(EXCERPTED PASSAGE Opens)
Most of our marriage it has been an unfortunate coincidence that my husband has been traveling for work on my birthday. One year on my birthday I had my first one-year-old in arms so I took us both to a museum where I was mildly entertained. And that was the last medium good birthday I’ve cerebrated with my family in 12 years. Usually friends will come to the rescue and take me out to lunch or our for a pedicure or some other wonderful treat. Those are the highlights. But once I walk through the doors of my gilded cage Cinderella gets back to work. “Oh yeah, its your birthday. Happy Birthday Mom! I’m hungry.” Sound familiar to other people with kids?
(EXCERPTED PASSAGE Closes)
EXERCISE
Carry on the passage about spending birthdays with the kids while the husband is away for work, starting right after its last sentence.
(EXTRACTED RECORDS Opens)
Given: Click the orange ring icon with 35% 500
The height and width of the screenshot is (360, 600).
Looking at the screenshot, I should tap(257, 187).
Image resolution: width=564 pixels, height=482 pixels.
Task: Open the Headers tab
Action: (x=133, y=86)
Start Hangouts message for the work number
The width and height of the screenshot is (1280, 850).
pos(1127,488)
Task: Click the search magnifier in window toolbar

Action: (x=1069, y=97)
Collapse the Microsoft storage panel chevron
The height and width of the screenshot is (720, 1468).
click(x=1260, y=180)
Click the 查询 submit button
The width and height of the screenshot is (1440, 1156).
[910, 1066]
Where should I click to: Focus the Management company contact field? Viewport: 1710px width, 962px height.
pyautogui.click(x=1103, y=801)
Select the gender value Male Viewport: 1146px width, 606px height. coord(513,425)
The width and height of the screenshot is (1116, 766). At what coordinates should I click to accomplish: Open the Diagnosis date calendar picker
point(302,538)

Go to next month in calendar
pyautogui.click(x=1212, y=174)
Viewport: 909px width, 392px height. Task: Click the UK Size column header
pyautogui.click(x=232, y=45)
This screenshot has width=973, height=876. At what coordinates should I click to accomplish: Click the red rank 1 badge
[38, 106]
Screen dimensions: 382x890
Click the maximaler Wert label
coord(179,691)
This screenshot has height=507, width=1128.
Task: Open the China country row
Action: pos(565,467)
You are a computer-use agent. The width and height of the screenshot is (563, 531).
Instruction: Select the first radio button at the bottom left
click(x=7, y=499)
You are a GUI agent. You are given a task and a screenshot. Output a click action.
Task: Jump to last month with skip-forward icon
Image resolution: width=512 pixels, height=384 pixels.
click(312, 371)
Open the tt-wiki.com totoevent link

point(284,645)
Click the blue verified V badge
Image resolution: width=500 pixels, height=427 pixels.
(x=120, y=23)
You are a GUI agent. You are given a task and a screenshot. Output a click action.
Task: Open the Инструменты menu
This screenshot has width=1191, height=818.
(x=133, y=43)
(EXTRACTED RECORDS Closes)
ANSWER TO THE PROBLEM
This year was extra special. I had a bad cold and a sore throat. I got the kids shipped off to school then tucked into two hours at the laundromat because our washing machine broke this week. Afterward, I went over my friend’s house to drop off a birthday gift for a party I had to miss over the weekend because we’d been evacuated from our house due to wildfires (everything turned out ok with that – thank you Los Angeles Firemen, you are hot in so many ways). My friend treated me to lunch which was the highlight of the day. From there I went to my annual gyno exam and blood draw. Then over to the baseball field that has started to feel like my second home. (With 2 kids playing baseball, one week this season I spent 5 DAYS at the baseball field. Ugh.) Finally, back home to the loving embrace of my family, who assumed I was too sick to eat dinner so didn’t even bother to call me to the table when the burgers came of the grill. They just sat down and started eating while I festered resentments in the dying daylight of the living room like an archetypal evil villain in the making.
No cake. No balloons. No candle. No Happy Birthday sign. No parade. (I did get a bouquet of flowers and some Echinecea tea from my husband who cares.) My spoiled brat kids even forgot to give me the card my husband bought for them to give me. I knew this is how it would play out so I had the hard earned wisdom of forethought to stop by the donut shop on the way home and buy myself a sweet treat to enjoy on my birthday, a box of glazed donuts. Happy Birthday to me and may they all choke on the hole while scarfing down donuts after not singing to me.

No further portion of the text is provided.